British considered blowing up roads around Border region
British officials talked about closing Border roads using explosives during the Troubles and discussed how this would be likely to lead to claims for compensation.
They were prepared to compensate those whose homes were damaged by blasts that were intended to reassert control and hamper the movement of paramilitaries in staunchly republican areas.
In one of the official British documents from 1989, a civil servant wrote: "It may well be...that the use of explosives will cause real harm and distress to the locals. It is equally arguable that so far from causing distress etc... the Protestant population in south Fermanagh, for instance, will be reassured by the use of explosives."
The discussion came after a number of Border community associations, in which Sinn Féin members participated, had reopened many roads.

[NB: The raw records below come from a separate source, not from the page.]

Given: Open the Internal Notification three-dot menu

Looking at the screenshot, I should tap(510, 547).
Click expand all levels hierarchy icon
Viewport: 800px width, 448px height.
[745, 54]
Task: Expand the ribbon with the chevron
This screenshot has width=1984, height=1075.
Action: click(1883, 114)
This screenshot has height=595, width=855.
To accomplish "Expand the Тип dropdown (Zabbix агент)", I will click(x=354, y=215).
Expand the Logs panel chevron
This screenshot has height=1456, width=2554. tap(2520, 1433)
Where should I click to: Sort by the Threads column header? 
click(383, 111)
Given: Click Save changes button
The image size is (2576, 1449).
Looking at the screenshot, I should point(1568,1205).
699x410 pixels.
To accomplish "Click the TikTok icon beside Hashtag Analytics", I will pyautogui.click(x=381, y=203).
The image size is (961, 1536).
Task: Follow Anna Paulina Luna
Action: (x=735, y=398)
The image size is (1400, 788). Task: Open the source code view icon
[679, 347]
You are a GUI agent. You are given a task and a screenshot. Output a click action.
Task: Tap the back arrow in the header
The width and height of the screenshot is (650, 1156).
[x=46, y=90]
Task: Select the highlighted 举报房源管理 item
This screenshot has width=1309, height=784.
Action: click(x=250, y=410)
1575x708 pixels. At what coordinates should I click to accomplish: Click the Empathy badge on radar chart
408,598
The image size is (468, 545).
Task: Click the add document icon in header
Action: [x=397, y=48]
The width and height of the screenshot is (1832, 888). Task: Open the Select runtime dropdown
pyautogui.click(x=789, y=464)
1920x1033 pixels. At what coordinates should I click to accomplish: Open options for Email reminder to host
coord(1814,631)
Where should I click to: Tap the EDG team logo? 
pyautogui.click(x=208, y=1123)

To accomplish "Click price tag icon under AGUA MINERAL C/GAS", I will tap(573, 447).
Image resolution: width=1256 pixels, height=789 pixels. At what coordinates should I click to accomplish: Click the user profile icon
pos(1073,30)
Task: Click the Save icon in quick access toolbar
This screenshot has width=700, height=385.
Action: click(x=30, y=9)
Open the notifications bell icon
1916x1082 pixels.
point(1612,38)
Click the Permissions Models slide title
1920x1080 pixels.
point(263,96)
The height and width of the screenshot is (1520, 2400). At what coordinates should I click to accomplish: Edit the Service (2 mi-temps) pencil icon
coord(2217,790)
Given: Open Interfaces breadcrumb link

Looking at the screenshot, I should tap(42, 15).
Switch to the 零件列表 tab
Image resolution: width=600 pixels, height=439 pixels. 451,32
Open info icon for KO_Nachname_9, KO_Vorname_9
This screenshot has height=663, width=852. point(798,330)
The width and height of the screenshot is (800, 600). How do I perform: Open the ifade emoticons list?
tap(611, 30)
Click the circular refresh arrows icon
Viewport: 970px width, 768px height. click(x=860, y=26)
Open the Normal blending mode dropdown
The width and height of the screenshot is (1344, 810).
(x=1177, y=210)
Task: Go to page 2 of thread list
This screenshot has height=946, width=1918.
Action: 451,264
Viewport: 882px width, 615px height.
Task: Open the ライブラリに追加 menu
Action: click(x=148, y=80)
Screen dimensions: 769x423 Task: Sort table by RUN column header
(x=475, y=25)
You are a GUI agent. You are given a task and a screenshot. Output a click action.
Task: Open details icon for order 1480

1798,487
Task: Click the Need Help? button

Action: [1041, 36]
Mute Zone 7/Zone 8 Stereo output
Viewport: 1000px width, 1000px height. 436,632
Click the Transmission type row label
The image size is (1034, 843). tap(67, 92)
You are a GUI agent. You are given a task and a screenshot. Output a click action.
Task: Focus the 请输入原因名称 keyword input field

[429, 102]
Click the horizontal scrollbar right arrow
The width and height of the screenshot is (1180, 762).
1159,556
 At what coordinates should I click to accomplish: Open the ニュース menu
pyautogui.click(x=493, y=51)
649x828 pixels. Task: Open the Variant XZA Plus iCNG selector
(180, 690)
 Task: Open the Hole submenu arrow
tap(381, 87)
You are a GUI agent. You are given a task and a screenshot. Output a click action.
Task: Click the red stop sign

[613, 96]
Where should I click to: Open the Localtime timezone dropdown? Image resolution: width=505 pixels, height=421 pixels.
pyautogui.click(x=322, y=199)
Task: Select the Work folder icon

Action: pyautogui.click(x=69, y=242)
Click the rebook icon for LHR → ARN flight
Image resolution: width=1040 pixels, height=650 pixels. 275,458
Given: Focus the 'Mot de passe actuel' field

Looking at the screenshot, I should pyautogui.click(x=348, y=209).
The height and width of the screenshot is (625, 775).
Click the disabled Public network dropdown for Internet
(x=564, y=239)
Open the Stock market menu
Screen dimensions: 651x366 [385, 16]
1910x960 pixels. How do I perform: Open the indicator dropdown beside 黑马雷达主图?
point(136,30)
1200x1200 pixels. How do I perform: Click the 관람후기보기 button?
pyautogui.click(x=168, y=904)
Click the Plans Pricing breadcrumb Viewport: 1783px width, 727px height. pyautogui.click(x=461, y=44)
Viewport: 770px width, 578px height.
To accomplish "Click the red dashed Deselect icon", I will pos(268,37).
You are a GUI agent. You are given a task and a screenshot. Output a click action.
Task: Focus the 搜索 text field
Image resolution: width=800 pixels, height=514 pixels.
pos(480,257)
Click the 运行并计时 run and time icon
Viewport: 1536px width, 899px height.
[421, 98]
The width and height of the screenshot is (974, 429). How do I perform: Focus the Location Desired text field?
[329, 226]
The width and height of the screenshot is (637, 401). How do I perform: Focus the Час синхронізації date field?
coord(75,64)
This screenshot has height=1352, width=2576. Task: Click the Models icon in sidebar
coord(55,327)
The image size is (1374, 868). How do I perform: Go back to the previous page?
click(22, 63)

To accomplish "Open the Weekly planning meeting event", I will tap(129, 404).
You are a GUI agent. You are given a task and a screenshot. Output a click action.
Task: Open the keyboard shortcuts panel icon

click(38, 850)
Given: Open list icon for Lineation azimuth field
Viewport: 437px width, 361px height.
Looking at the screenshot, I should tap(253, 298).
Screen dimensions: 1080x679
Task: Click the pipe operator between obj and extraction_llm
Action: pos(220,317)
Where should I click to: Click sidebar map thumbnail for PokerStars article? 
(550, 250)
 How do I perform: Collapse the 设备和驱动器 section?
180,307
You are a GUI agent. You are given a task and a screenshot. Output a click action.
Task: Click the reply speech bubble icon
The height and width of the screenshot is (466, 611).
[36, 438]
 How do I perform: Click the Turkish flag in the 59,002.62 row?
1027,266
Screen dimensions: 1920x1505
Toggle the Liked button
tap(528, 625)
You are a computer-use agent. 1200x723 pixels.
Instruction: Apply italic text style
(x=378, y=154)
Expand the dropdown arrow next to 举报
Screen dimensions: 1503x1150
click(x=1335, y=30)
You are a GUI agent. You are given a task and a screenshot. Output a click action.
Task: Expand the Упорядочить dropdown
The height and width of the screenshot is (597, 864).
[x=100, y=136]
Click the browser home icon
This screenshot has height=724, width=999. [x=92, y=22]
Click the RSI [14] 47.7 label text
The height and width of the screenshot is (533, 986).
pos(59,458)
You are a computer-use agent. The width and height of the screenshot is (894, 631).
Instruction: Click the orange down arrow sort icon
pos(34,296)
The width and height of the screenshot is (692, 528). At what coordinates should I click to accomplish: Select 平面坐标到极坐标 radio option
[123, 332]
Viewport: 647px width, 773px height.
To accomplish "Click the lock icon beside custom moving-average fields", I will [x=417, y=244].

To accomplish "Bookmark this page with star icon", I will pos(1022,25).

But files released by the Public Record Office Northern Ireland also show that one civil servant wrote: "Claiming compensation is an art form on both sides of the Border."
Another wrote: "If my front window in Co Monaghan was blown in by the actions of the British Army, I would be off to my TD quicker than you could say 'Anglo-Irish Agreement' if I were told that I had to sue Martin McGuinness before I could get my hands on the moolah (money).
"All our experiences of house searches etc... suggest that the best way of minimising conflict with the local population is for the man with the cheque book to turn up as rapidly as possible.
"Also, to be frank, even if my solicitor told me I did have a case against Mr McGuinness, I might think twice before suing him. I am told he has devoted and persuasive friends."